## Work to complete
Copy out every line of the records below verbatim, omitting the pictures.
+++ Dataset extract +++
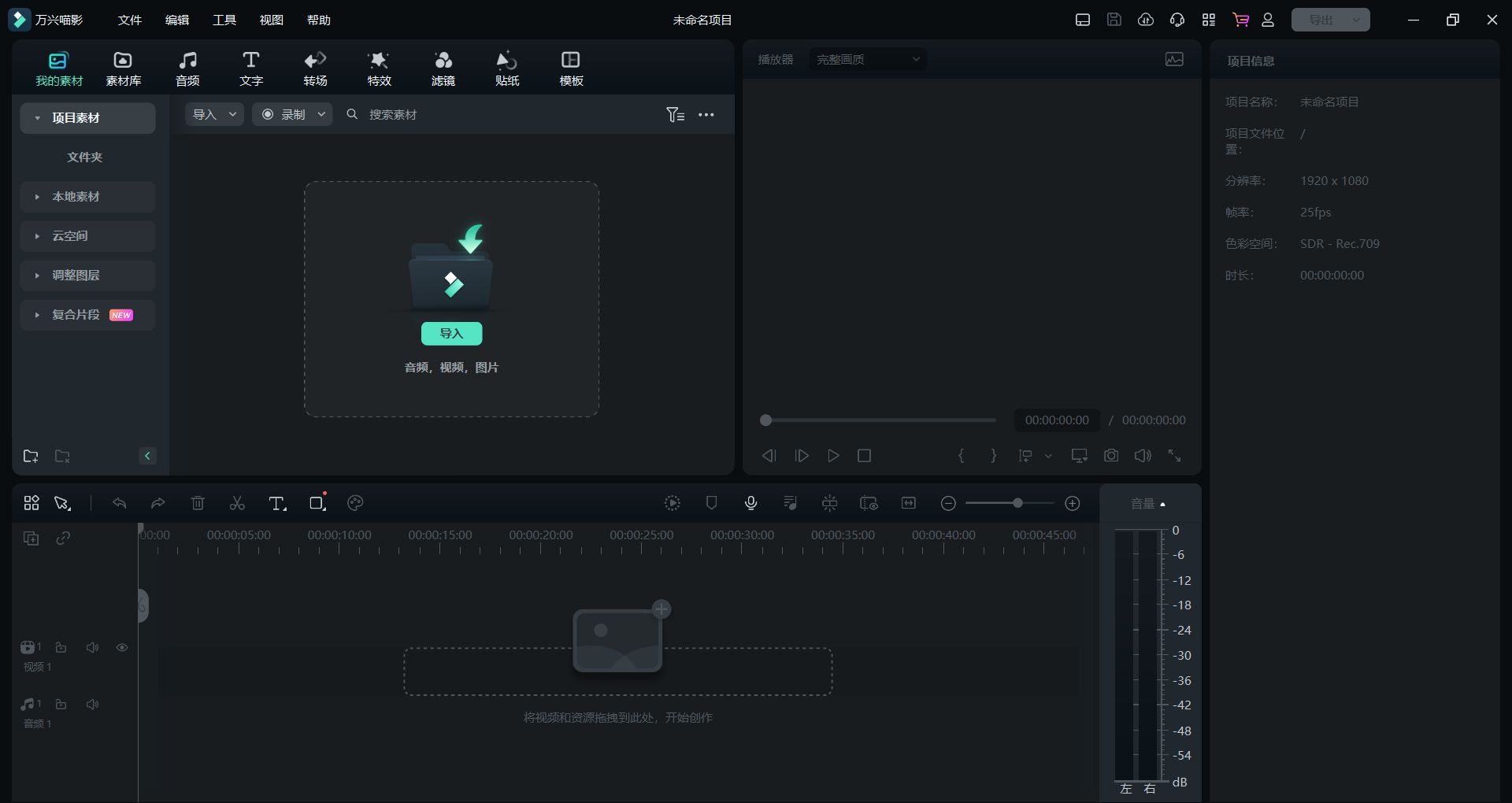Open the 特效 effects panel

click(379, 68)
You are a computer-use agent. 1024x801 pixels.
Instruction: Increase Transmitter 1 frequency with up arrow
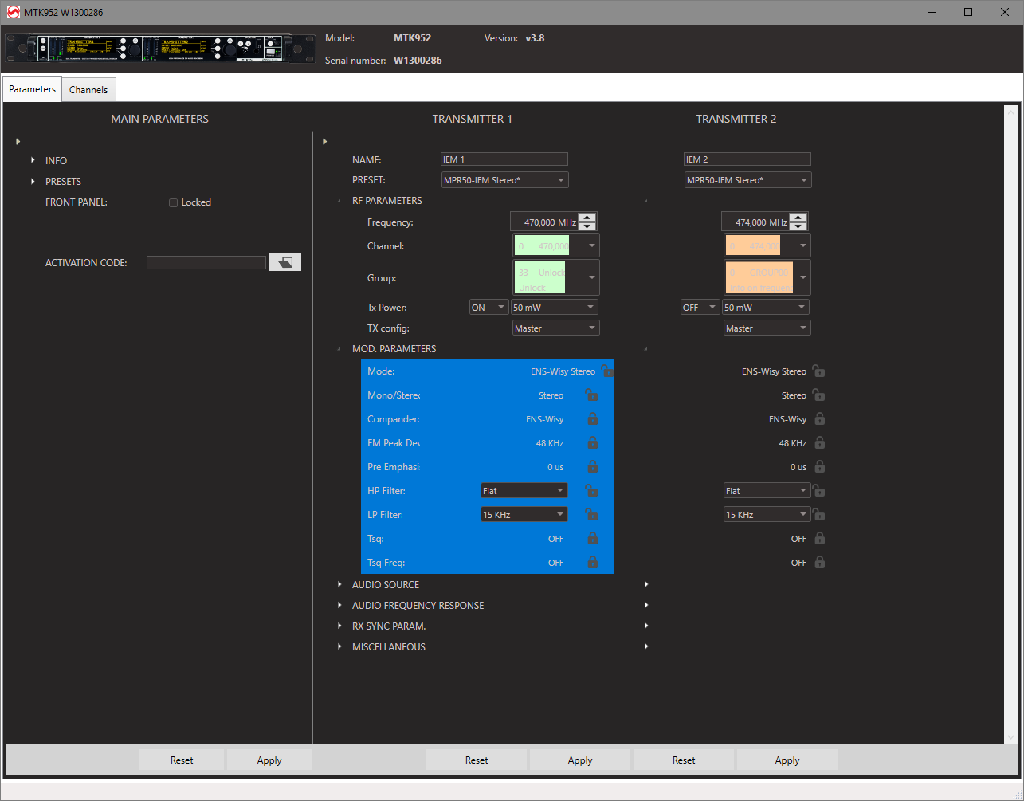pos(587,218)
+++
## Exercise solution
Open the 特效 effects panel

click(379, 68)
You are a computer-use agent. 1024x801 pixels.
Instruction: Increase Transmitter 1 frequency with up arrow
pos(587,218)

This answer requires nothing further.